(Dataset entries)
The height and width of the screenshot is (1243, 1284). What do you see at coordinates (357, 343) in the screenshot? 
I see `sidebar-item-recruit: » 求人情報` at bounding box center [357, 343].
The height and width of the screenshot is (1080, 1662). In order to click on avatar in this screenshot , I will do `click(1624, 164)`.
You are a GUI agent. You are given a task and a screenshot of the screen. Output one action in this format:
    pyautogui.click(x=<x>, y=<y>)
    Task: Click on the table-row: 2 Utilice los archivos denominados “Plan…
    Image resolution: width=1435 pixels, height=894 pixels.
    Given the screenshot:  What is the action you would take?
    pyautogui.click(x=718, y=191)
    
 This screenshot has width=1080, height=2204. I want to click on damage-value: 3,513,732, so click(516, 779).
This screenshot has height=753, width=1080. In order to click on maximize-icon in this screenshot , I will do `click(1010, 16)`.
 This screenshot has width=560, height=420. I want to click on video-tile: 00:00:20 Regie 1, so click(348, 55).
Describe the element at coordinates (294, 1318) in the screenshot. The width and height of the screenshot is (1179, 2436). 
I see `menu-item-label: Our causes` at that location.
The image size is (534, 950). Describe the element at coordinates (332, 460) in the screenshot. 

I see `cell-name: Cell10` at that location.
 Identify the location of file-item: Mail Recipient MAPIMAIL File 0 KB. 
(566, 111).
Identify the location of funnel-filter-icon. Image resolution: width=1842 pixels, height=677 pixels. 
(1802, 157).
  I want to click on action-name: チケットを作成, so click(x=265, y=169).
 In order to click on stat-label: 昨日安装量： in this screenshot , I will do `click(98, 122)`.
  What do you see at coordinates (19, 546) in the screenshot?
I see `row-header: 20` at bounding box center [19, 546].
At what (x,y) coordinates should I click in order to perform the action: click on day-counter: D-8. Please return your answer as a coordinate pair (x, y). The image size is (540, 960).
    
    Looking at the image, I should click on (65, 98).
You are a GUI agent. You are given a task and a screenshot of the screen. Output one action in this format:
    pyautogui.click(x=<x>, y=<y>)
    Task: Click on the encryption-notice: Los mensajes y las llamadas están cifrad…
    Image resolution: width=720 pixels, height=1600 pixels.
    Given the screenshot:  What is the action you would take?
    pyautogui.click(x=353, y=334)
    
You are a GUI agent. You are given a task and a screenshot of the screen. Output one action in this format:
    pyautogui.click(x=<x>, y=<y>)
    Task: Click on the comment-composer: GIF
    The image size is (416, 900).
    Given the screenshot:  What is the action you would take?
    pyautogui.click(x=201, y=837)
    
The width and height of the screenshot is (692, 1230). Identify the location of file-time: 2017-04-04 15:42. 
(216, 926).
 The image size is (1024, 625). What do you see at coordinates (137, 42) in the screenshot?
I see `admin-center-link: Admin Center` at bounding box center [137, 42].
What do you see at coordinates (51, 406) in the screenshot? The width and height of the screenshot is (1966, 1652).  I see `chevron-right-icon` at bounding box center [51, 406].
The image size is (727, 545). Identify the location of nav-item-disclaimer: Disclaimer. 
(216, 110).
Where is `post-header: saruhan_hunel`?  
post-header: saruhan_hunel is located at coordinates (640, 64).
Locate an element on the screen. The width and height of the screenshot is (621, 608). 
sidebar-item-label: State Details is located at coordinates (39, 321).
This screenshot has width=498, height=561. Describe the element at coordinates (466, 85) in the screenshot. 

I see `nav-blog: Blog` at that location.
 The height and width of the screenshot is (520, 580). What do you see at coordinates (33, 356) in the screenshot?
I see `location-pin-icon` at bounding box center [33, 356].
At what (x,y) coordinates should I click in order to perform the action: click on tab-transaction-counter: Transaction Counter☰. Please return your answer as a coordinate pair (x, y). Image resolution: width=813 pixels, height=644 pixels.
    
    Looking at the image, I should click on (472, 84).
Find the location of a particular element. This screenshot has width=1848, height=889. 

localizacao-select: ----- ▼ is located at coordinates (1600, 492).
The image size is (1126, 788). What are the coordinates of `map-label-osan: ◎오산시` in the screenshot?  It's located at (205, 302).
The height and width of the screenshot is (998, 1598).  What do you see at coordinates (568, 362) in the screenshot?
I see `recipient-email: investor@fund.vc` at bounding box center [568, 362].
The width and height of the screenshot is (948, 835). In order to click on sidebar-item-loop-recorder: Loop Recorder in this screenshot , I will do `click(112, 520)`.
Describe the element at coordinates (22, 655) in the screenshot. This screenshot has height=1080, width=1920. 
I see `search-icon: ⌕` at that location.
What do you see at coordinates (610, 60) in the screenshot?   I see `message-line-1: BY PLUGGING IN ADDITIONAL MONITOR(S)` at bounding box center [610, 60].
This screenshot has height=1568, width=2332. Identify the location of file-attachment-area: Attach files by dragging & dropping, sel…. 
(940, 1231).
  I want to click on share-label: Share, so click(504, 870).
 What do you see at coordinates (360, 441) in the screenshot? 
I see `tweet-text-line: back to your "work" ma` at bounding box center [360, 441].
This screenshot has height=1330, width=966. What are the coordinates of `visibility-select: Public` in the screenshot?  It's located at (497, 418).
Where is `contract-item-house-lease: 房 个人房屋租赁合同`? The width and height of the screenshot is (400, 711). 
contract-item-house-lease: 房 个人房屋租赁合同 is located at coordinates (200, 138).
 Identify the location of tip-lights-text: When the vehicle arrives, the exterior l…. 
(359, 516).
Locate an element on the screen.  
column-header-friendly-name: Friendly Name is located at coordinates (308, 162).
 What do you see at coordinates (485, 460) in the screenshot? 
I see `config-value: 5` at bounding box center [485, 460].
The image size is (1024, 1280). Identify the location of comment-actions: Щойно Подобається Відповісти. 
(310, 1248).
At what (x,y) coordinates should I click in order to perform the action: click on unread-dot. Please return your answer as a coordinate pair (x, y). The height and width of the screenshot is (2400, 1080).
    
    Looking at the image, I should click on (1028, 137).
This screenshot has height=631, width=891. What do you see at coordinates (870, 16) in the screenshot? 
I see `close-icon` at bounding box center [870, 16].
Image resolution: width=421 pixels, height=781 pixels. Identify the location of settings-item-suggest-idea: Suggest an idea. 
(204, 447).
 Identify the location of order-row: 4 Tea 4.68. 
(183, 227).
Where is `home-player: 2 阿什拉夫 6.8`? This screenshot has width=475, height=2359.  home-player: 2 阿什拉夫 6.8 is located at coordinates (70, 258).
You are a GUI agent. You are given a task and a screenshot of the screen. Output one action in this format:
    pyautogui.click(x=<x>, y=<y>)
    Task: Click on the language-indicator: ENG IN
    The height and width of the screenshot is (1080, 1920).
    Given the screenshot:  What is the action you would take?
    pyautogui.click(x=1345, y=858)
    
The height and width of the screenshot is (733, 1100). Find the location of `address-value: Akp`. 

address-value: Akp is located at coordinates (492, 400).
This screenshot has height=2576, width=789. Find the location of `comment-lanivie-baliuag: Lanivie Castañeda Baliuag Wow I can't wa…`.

EXERCISE AIM
Render every one of the lines above as a Markdown table with the columns "Row" and "Line", numbering each row and omitting blank lines.

REPLY
| Row | Line |
|---|---|
| 1 | The height and width of the screenshot is (1243, 1284). What do you see at coordinates (357, 343) in the screenshot?  |
| 2 | I see `sidebar-item-recruit: » 求人情報` at bounding box center [357, 343]. |
| 3 | The height and width of the screenshot is (1080, 1662). In order to click on avatar in this screenshot , I will do `click(1624, 164)`. |
| 4 | You are a GUI agent. You are given a task and a screenshot of the screen. Output one action in this format: |
| 5 |     pyautogui.click(x=<x>, y=<y>) |
| 6 |     Task: Click on the table-row: 2 Utilice los archivos denominados “Plan… |
| 7 |     Image resolution: width=1435 pixels, height=894 pixels. |
| 8 |     Given the screenshot:  What is the action you would take? |
| 9 |     pyautogui.click(x=718, y=191) |
| 10 |  This screenshot has width=1080, height=2204. I want to click on damage-value: 3,513,732, so click(516, 779). |
| 11 | This screenshot has height=753, width=1080. In order to click on maximize-icon in this screenshot , I will do `click(1010, 16)`. |
| 12 |  This screenshot has width=560, height=420. I want to click on video-tile: 00:00:20 Regie 1, so click(348, 55). |
| 13 | Describe the element at coordinates (294, 1318) in the screenshot. The width and height of the screenshot is (1179, 2436).  |
| 14 | I see `menu-item-label: Our causes` at that location. |
| 15 | The image size is (534, 950). Describe the element at coordinates (332, 460) in the screenshot.  |
| 16 | I see `cell-name: Cell10` at that location. |
| 17 |  Identify the location of file-item: Mail Recipient MAPIMAIL File 0 KB.  |
| 18 | (566, 111). |
| 19 | Identify the location of funnel-filter-icon. Image resolution: width=1842 pixels, height=677 pixels.  |
| 20 | (1802, 157). |
| 21 |   I want to click on action-name: チケットを作成, so click(x=265, y=169). |
| 22 |  In order to click on stat-label: 昨日安装量： in this screenshot , I will do `click(98, 122)`. |
| 23 |   What do you see at coordinates (19, 546) in the screenshot? |
| 24 | I see `row-header: 20` at bounding box center [19, 546]. |
| 25 | At what (x,y) coordinates should I click in order to perform the action: click on day-counter: D-8. Please return your answer as a coordinate pair (x, y). The image size is (540, 960). |
| 26 |     Looking at the image, I should click on (65, 98). |
| 27 | You are a GUI agent. You are given a task and a screenshot of the screen. Output one action in this format: |
| 28 |     pyautogui.click(x=<x>, y=<y>) |
| 29 |     Task: Click on the encryption-notice: Los mensajes y las llamadas están cifrad… |
| 30 |     Image resolution: width=720 pixels, height=1600 pixels. |
| 31 |     Given the screenshot:  What is the action you would take? |
| 32 |     pyautogui.click(x=353, y=334) |
| 33 | You are a GUI agent. You are given a task and a screenshot of the screen. Output one action in this format: |
| 34 |     pyautogui.click(x=<x>, y=<y>) |
| 35 |     Task: Click on the comment-composer: GIF |
| 36 |     The image size is (416, 900). |
| 37 |     Given the screenshot:  What is the action you would take? |
| 38 |     pyautogui.click(x=201, y=837) |
| 39 | The width and height of the screenshot is (692, 1230). Identify the location of file-time: 2017-04-04 15:42.  |
| 40 | (216, 926). |
| 41 |  The image size is (1024, 625). What do you see at coordinates (137, 42) in the screenshot? |
| 42 | I see `admin-center-link: Admin Center` at bounding box center [137, 42]. |
| 43 | What do you see at coordinates (51, 406) in the screenshot? The width and height of the screenshot is (1966, 1652).  I see `chevron-right-icon` at bounding box center [51, 406]. |
| 44 | The image size is (727, 545). Identify the location of nav-item-disclaimer: Disclaimer.  |
| 45 | (216, 110). |
| 46 | Where is `post-header: saruhan_hunel`?   |
| 47 | post-header: saruhan_hunel is located at coordinates (640, 64). |
| 48 | Locate an element on the screen. The width and height of the screenshot is (621, 608).  |
| 49 | sidebar-item-label: State Details is located at coordinates (39, 321). |
| 50 | This screenshot has width=498, height=561. Describe the element at coordinates (466, 85) in the screenshot.  |
| 51 | I see `nav-blog: Blog` at that location. |
| 52 |  The height and width of the screenshot is (520, 580). What do you see at coordinates (33, 356) in the screenshot? |
| 53 | I see `location-pin-icon` at bounding box center [33, 356]. |
| 54 | At what (x,y) coordinates should I click in order to perform the action: click on tab-transaction-counter: Transaction Counter☰. Please return your answer as a coordinate pair (x, y). Image resolution: width=813 pixels, height=644 pixels. |
| 55 |     Looking at the image, I should click on (472, 84). |
| 56 | Find the location of a particular element. This screenshot has width=1848, height=889.  |
| 57 | localizacao-select: ----- ▼ is located at coordinates (1600, 492). |
| 58 | The image size is (1126, 788). What are the coordinates of `map-label-osan: ◎오산시` in the screenshot?  It's located at (205, 302). |
| 59 | The height and width of the screenshot is (998, 1598).  What do you see at coordinates (568, 362) in the screenshot? |
| 60 | I see `recipient-email: investor@fund.vc` at bounding box center [568, 362]. |
| 61 | The width and height of the screenshot is (948, 835). In order to click on sidebar-item-loop-recorder: Loop Recorder in this screenshot , I will do `click(112, 520)`. |
| 62 | Describe the element at coordinates (22, 655) in the screenshot. This screenshot has height=1080, width=1920.  |
| 63 | I see `search-icon: ⌕` at that location. |
| 64 | What do you see at coordinates (610, 60) in the screenshot?   I see `message-line-1: BY PLUGGING IN ADDITIONAL MONITOR(S)` at bounding box center [610, 60]. |
| 65 | This screenshot has height=1568, width=2332. Identify the location of file-attachment-area: Attach files by dragging & dropping, sel….  |
| 66 | (940, 1231). |
| 67 |   I want to click on share-label: Share, so click(504, 870). |
| 68 |  What do you see at coordinates (360, 441) in the screenshot?  |
| 69 | I see `tweet-text-line: back to your "work" ma` at bounding box center [360, 441]. |
| 70 | This screenshot has height=1330, width=966. What are the coordinates of `visibility-select: Public` in the screenshot?  It's located at (497, 418). |
| 71 | Where is `contract-item-house-lease: 房 个人房屋租赁合同`? The width and height of the screenshot is (400, 711).  |
| 72 | contract-item-house-lease: 房 个人房屋租赁合同 is located at coordinates (200, 138). |
| 73 |  Identify the location of tip-lights-text: When the vehicle arrives, the exterior l….  |
| 74 | (359, 516). |
| 75 | Locate an element on the screen.   |
| 76 | column-header-friendly-name: Friendly Name is located at coordinates (308, 162). |
| 77 |  What do you see at coordinates (485, 460) in the screenshot?  |
| 78 | I see `config-value: 5` at bounding box center [485, 460]. |
| 79 | The image size is (1024, 1280). Identify the location of comment-actions: Щойно Подобається Відповісти.  |
| 80 | (310, 1248). |
| 81 | At what (x,y) coordinates should I click in order to perform the action: click on unread-dot. Please return your answer as a coordinate pair (x, y). The height and width of the screenshot is (2400, 1080). |
| 82 |     Looking at the image, I should click on (1028, 137). |
| 83 | This screenshot has height=631, width=891. What do you see at coordinates (870, 16) in the screenshot?  |
| 84 | I see `close-icon` at bounding box center [870, 16]. |
| 85 | Image resolution: width=421 pixels, height=781 pixels. Identify the location of settings-item-suggest-idea: Suggest an idea.  |
| 86 | (204, 447). |
| 87 |  Identify the location of order-row: 4 Tea 4.68.  |
| 88 | (183, 227). |
| 89 | Where is `home-player: 2 阿什拉夫 6.8`? This screenshot has width=475, height=2359.  home-player: 2 阿什拉夫 6.8 is located at coordinates (70, 258). |
| 90 | You are a GUI agent. You are given a task and a screenshot of the screen. Output one action in this format: |
| 91 |     pyautogui.click(x=<x>, y=<y>) |
| 92 |     Task: Click on the language-indicator: ENG IN |
| 93 |     The height and width of the screenshot is (1080, 1920). |
| 94 |     Given the screenshot:  What is the action you would take? |
| 95 |     pyautogui.click(x=1345, y=858) |
| 96 | The height and width of the screenshot is (733, 1100). Find the location of `address-value: Akp`.  |
| 97 | address-value: Akp is located at coordinates (492, 400). |
| 98 | This screenshot has height=2576, width=789. Find the location of `comment-lanivie-baliuag: Lanivie Castañeda Baliuag Wow I can't wa…`. |